Gertrude Versed’s half-sister Gertrude Bell was fourth in the 2010 Oaks and she has similar credentials. Trained by John Gosden, as well as being owned and bred by his wife Rachel Hood, she ran on the all-weather through the winter but earned her place when second to Banoffee at Chester.
Harry Dunlop will use the Epsom experience of Johnny Murtagh for Roz, who has exceeded outsider status in the past but must step up from her 10th in the 1,000 Guineas.
Michael Bell has already won a Derby with Motivator and an Oaks with Sariska, so should have a good idea of what it takes to win a Classic. He runs both Madame Defarge, the mount of Tom Queally and third in the Pretty Polly, and The Lark, related to Sariska and ridden by Jamie Spencer.
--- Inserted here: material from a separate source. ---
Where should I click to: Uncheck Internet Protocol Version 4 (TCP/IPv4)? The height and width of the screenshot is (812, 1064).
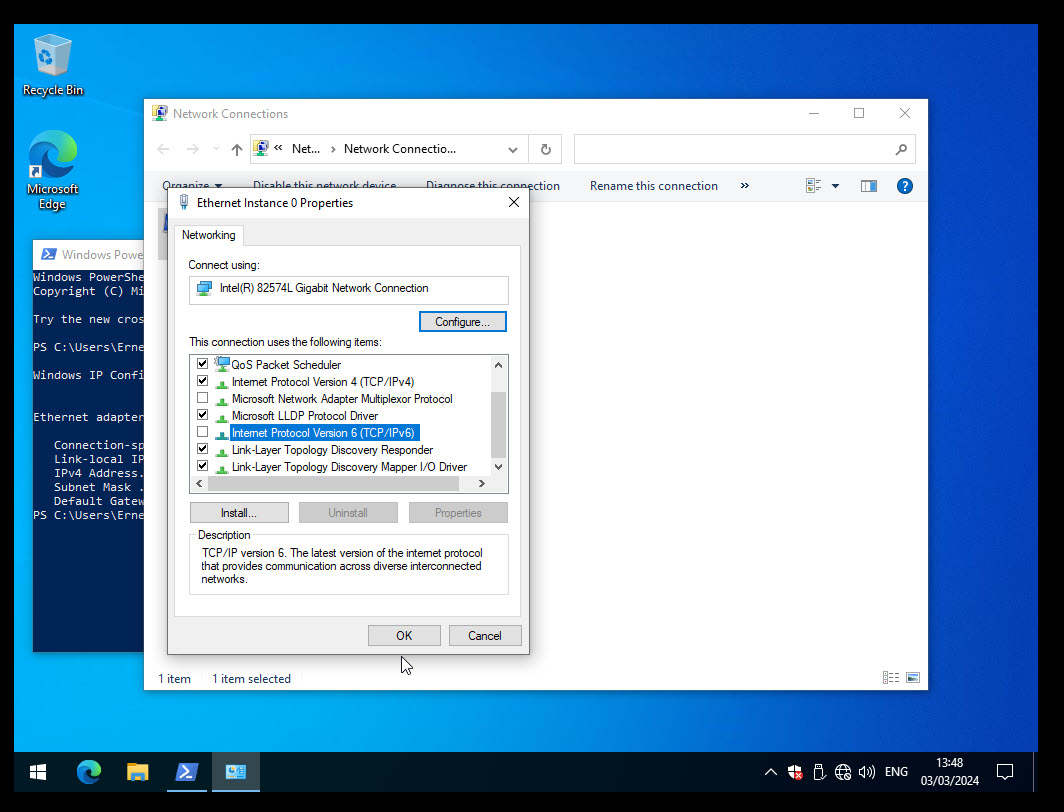(203, 382)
Trainer Hughie Morrison was narrowly denied in the Oaks last year when Shirroco Star finished second to Was. This year he saddles the unbeaten Banoffee, fine winner of the Cheshire Oaks. Morrison said: “Before she made her debut in late April I didn’t imagine she’d be lining up in the Oaks. When we had the chance to make the entry I thought I would be being wildly optimistic as I’d never seriously worked her at home. I suspect the ground will be good to soft, which will be fine for her.”